Messina vuole il Ponte, in piazza flash mob e striscioni per "non perdere l'ennesima occasione"

La manifestazione di Rete civica per le infrastrutture nel Mezzogiorno. Presenti anche l'assessore regionale Marco Falcone e il sindaco Cateno De Luca. Al centro la richiesta di utilizzare parte del recovery fund per nuove infrastrutture

Il flash mob di questa mattina davanti a Palazzo Zanca è solo l'inizio di una mobilitazione generale scattata in città in favore del ponte sullo Stretto. Lo hanno ribadito con forza gli organizzatori della manifestazione, insieme a partiti politici, sindacati, movimenti studenteschi e semplici cittadini. Per la prima volta Messina è scesa in piazza per pretendere strade e ferrovie moderne in un'ottica di rilancio dell'intera Sicilia.

Il momento clou è stato alle 10.45 quando i membri di Rete civica per le infrastrutture nel Mezzogiorno, insieme a tutti gli altri partecipanti, si sono inginocchiati tenendo in mano una catena, simbolo di un vincolo da spezzare per colmare lo storico divario tra nord e sud che nelle infrastrutture ha l'esempio più lampante. La piazza si è colorata di bianco quando tutti hanno indossato una maglietta con l'eloquente scritta "CittadininonSUDditi".

**Verifica la comprensione**.
#1 Elenca i gruppi che, secondo il testo sul flash mob di Messina, hanno ribadito la mobilitazione insieme agli organizzatori della manifestazione.
#2 Indica a che ora c'è stato il momento clou secondo il testo sul flash mob di Messina.

Voci salvate
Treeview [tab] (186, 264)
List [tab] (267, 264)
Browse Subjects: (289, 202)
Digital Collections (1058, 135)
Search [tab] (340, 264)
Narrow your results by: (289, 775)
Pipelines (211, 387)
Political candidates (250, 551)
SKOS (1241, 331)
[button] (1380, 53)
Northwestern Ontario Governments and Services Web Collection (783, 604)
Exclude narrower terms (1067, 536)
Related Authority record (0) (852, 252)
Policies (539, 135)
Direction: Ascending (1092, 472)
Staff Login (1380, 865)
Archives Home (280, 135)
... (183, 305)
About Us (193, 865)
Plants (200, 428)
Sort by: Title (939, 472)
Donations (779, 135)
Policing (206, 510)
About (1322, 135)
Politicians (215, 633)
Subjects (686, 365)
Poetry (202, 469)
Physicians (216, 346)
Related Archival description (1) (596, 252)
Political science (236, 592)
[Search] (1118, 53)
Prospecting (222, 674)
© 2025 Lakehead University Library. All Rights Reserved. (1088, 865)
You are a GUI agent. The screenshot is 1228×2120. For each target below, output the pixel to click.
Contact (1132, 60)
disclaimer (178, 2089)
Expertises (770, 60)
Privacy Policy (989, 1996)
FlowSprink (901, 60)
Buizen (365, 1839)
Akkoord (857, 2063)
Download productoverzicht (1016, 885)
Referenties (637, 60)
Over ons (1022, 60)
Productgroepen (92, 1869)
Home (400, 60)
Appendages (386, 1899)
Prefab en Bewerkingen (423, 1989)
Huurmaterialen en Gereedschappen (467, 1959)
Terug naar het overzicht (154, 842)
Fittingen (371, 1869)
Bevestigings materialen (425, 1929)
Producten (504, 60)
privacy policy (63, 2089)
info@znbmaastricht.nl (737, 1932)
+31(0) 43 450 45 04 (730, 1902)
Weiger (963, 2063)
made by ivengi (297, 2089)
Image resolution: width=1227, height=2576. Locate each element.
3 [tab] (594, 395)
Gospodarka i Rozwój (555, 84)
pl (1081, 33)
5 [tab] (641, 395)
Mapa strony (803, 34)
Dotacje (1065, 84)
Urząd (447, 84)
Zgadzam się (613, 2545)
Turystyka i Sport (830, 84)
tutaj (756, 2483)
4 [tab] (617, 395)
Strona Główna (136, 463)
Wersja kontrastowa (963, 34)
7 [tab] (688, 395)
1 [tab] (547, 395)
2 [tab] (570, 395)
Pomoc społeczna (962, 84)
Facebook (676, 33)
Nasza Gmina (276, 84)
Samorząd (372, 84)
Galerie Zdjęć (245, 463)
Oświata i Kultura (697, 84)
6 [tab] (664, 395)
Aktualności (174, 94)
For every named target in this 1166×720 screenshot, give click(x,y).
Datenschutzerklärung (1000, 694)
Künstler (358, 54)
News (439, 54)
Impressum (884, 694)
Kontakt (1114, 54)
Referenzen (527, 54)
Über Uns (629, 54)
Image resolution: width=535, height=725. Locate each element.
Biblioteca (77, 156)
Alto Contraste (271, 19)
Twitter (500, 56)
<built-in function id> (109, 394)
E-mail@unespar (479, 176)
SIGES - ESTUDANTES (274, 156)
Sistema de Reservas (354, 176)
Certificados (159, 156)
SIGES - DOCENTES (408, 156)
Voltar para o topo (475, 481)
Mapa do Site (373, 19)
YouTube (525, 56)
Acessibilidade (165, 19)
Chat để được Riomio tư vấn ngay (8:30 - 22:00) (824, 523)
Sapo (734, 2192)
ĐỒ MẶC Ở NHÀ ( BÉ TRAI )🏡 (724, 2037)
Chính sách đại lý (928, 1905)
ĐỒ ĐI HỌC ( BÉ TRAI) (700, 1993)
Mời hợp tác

**Risposte in ordine**.
#1 Partiti politici, sindacati, movimenti studenteschi e semplici cittadini.

#2 Alle 10.45.